(Items from a data source)
----------

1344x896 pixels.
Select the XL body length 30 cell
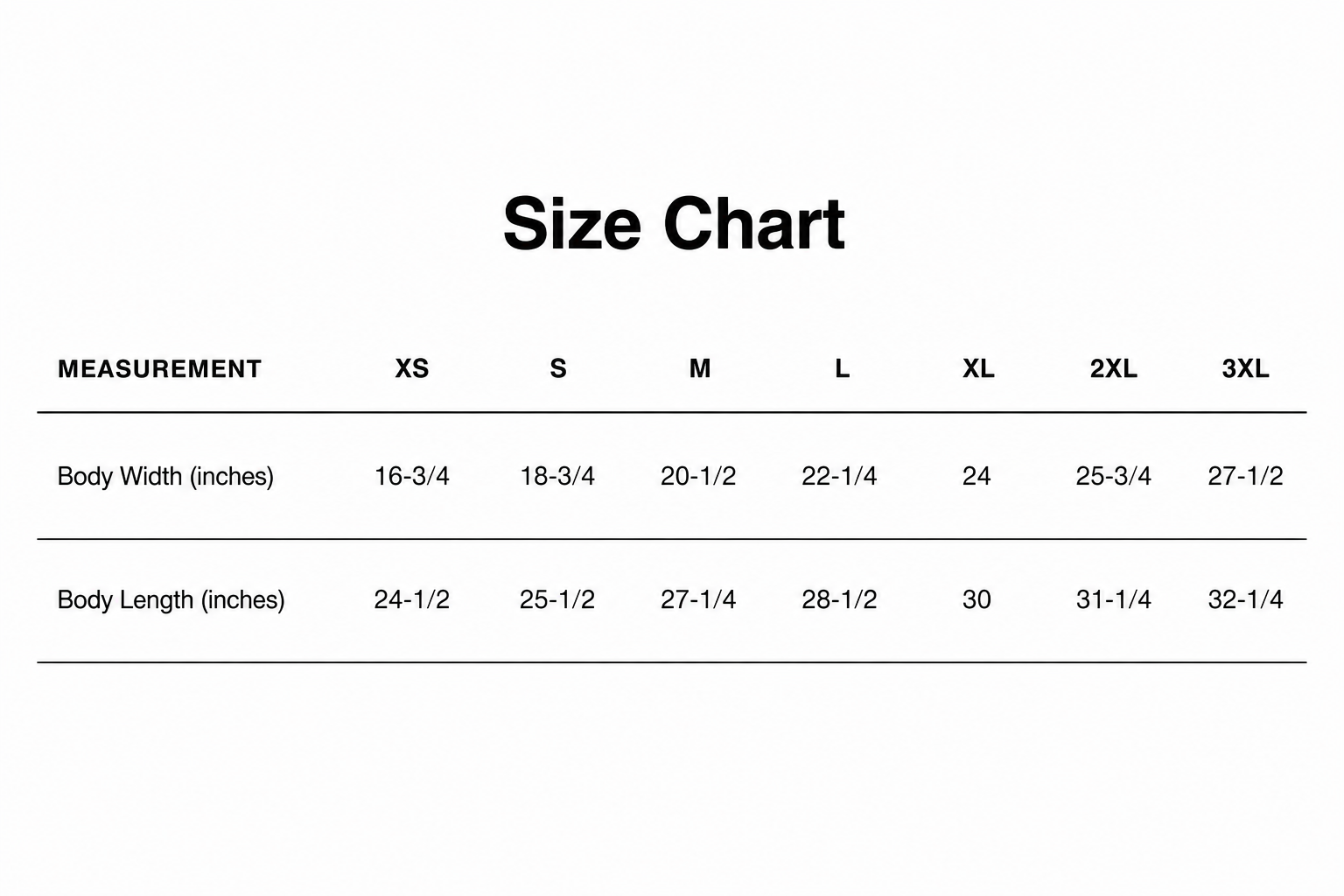click(x=976, y=599)
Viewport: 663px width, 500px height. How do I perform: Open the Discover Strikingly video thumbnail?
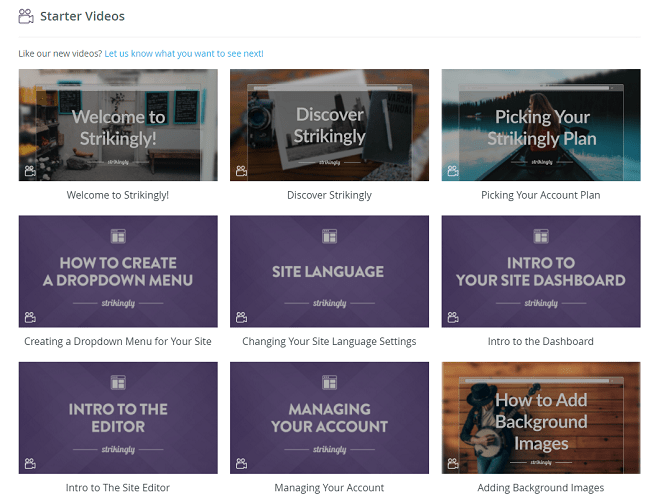click(329, 125)
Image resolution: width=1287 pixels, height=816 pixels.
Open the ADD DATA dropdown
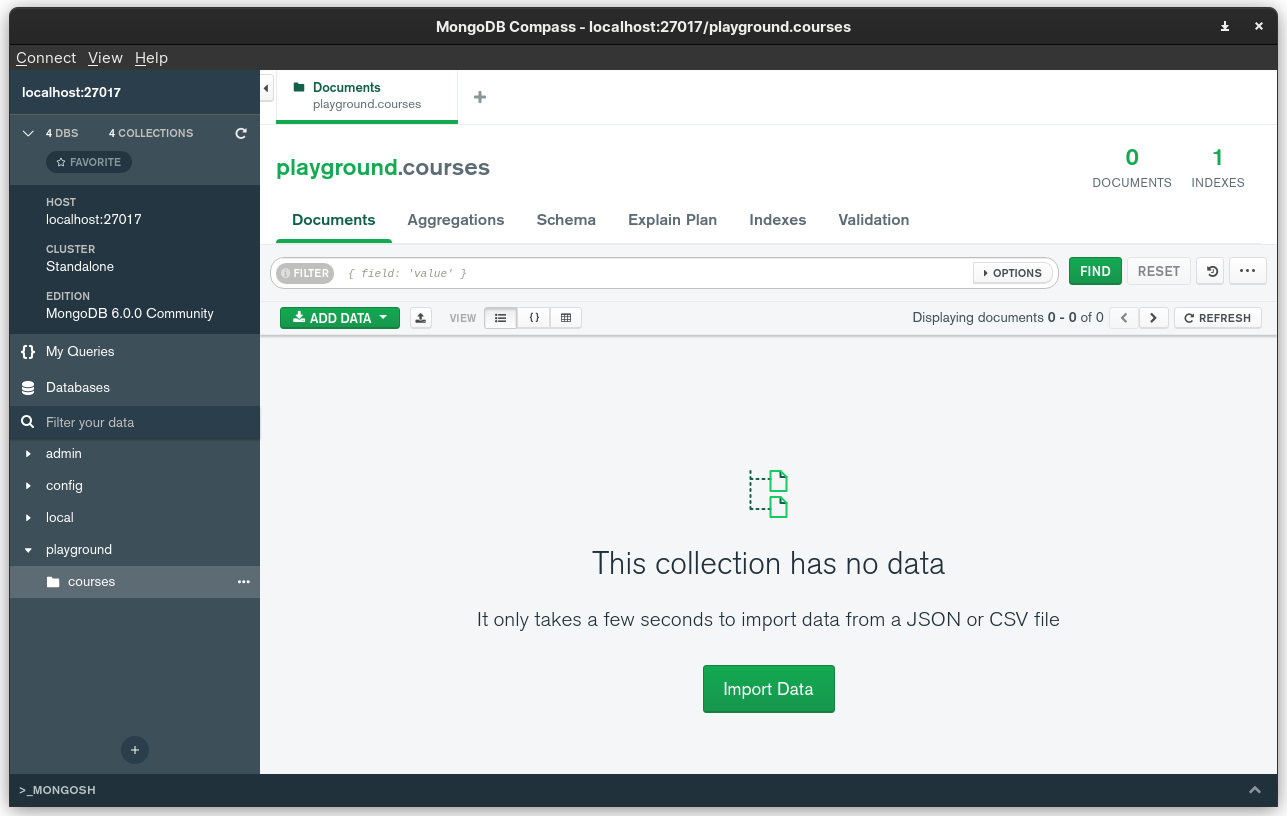[x=340, y=318]
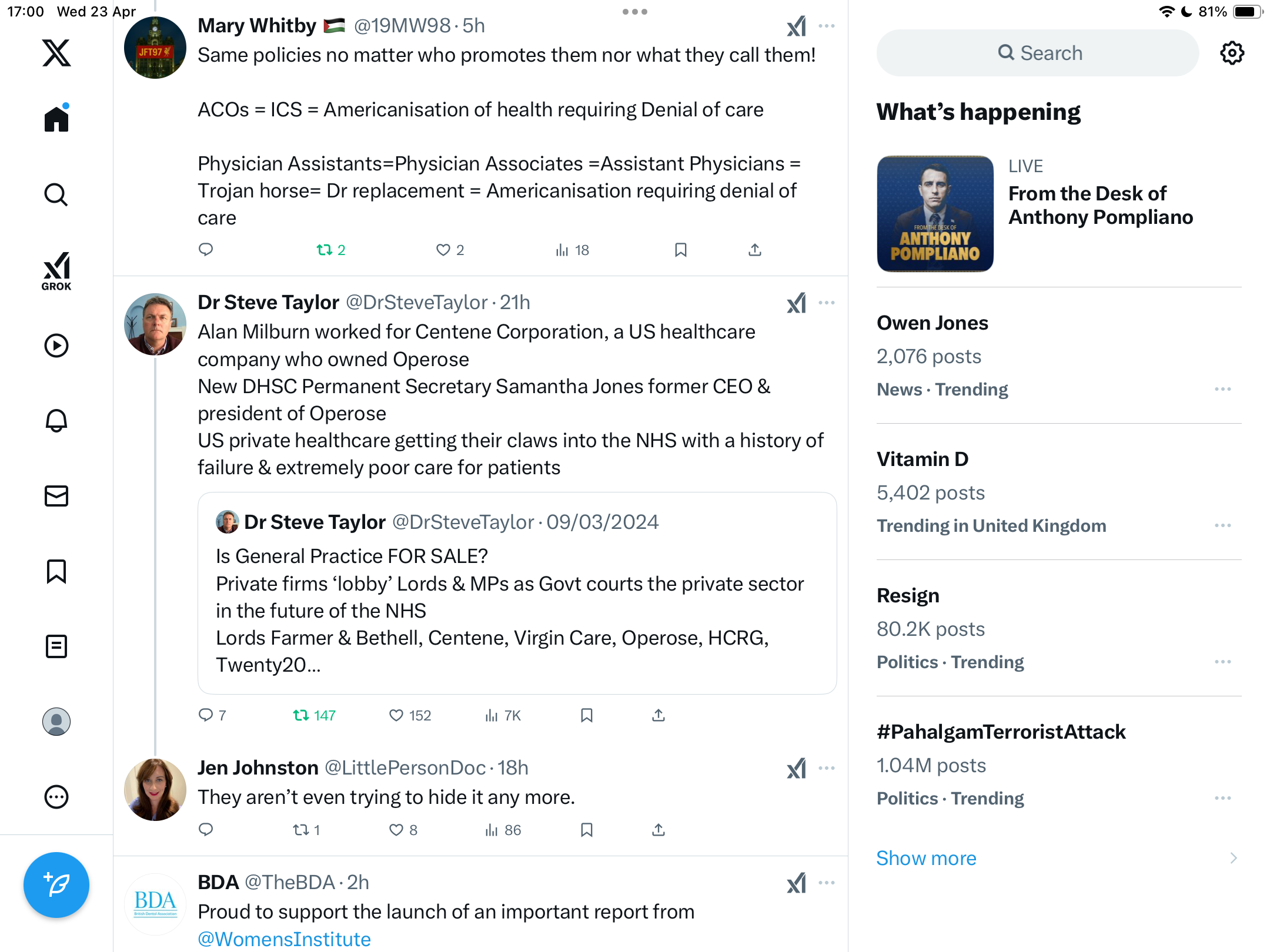
Task: Tap the compose new post button
Action: click(56, 885)
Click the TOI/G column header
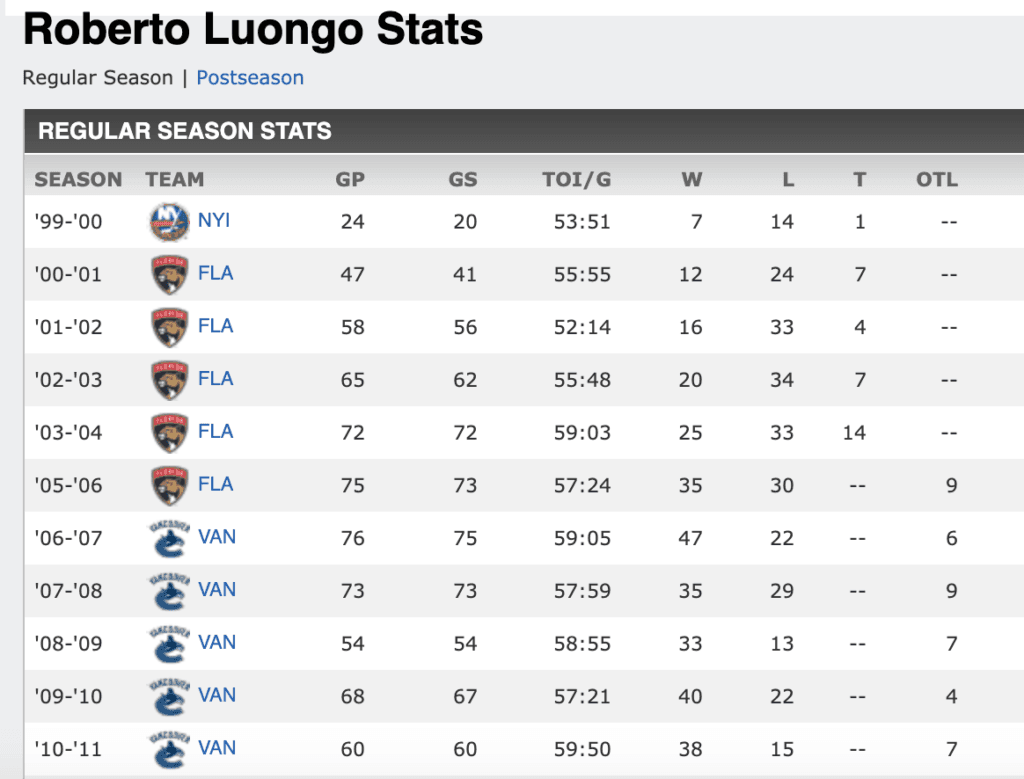This screenshot has width=1024, height=779. pyautogui.click(x=576, y=180)
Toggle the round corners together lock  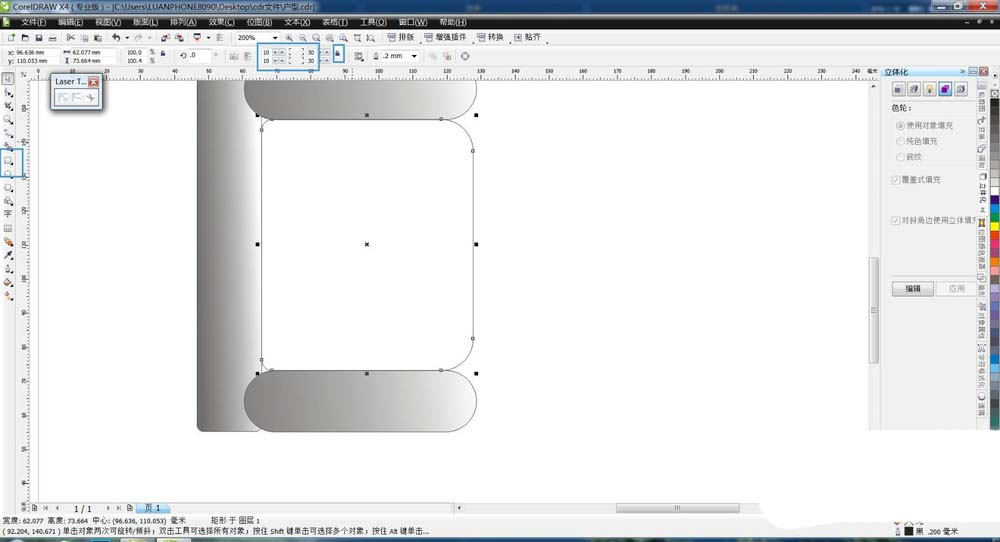[x=338, y=55]
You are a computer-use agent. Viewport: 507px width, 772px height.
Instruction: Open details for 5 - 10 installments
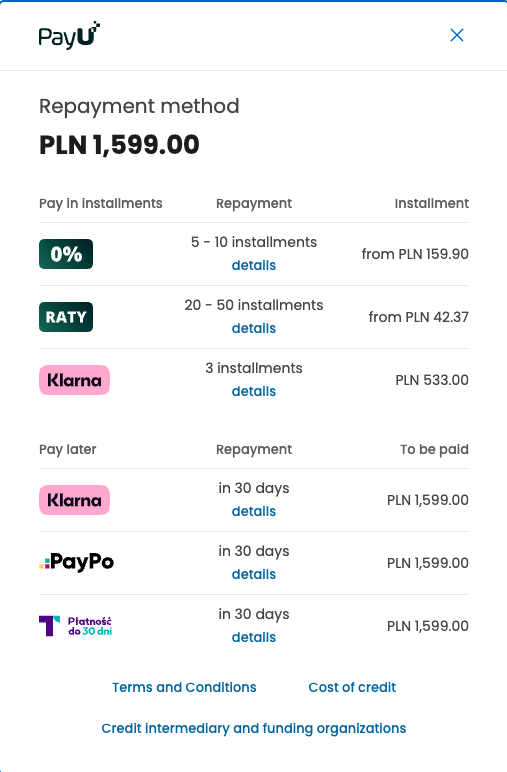(254, 265)
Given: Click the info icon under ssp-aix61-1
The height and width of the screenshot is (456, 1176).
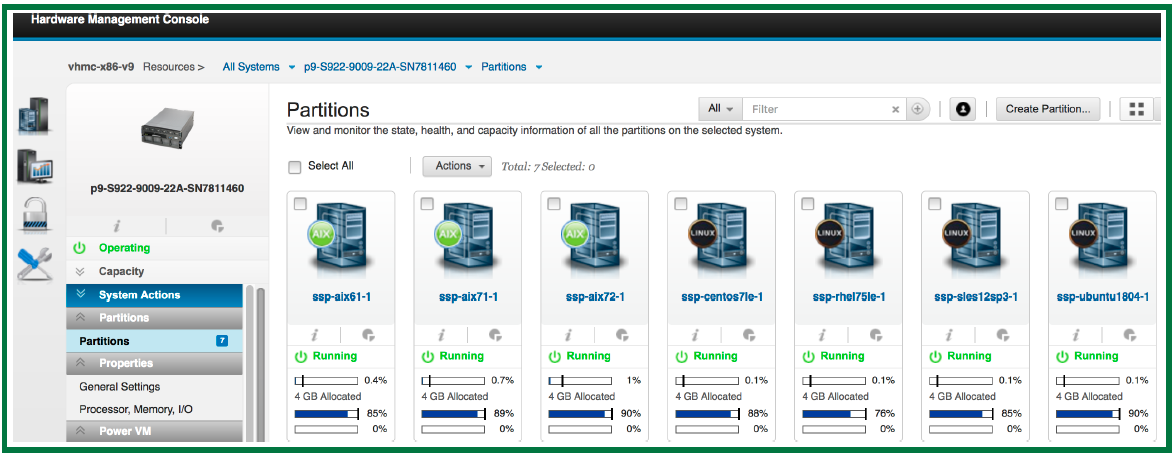Looking at the screenshot, I should tap(313, 336).
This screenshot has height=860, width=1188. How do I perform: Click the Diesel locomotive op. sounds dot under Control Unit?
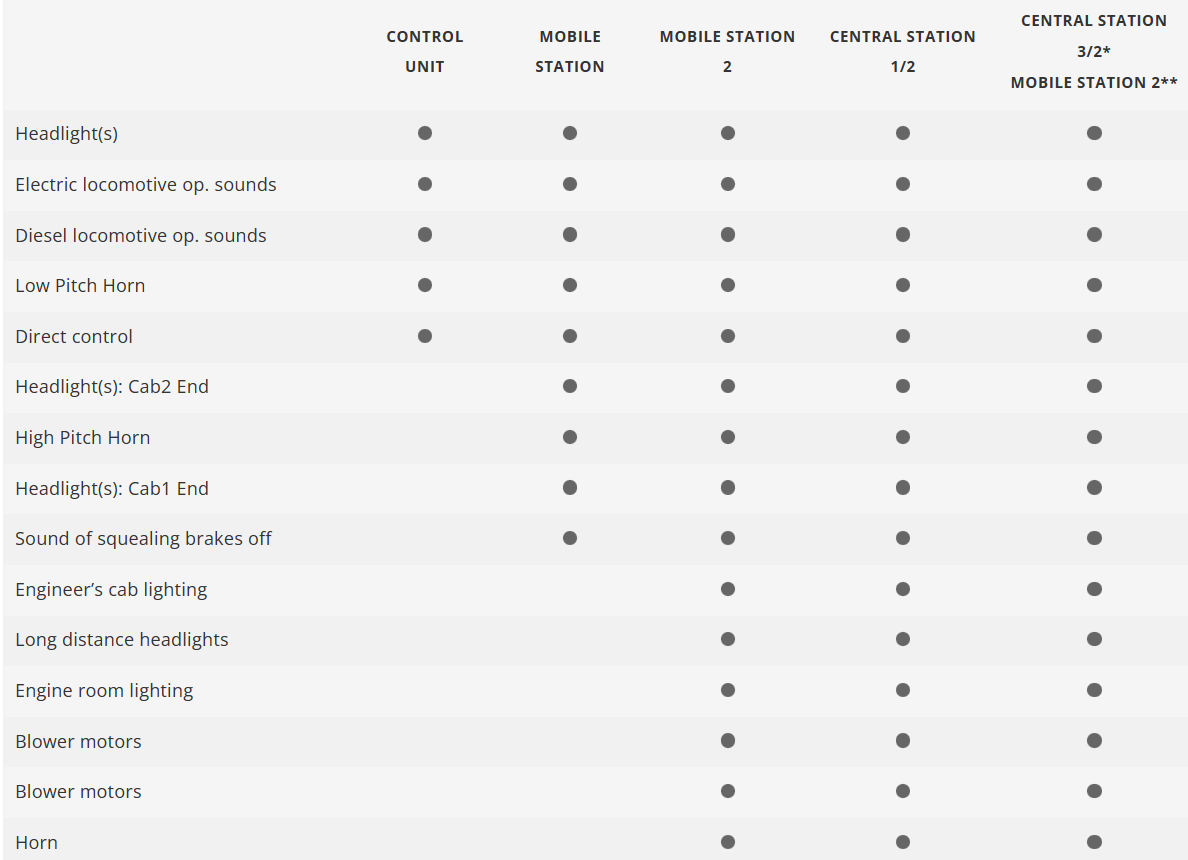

----------

◆ WHAT THE TASK ASKS: Whenever the string "pixels" turns up in a line of the data, copy that line.

◆ EXERCISE OUTPUT:
1344x896 pixels.
Image resolution: width=1287 pixels, height=816 pixels.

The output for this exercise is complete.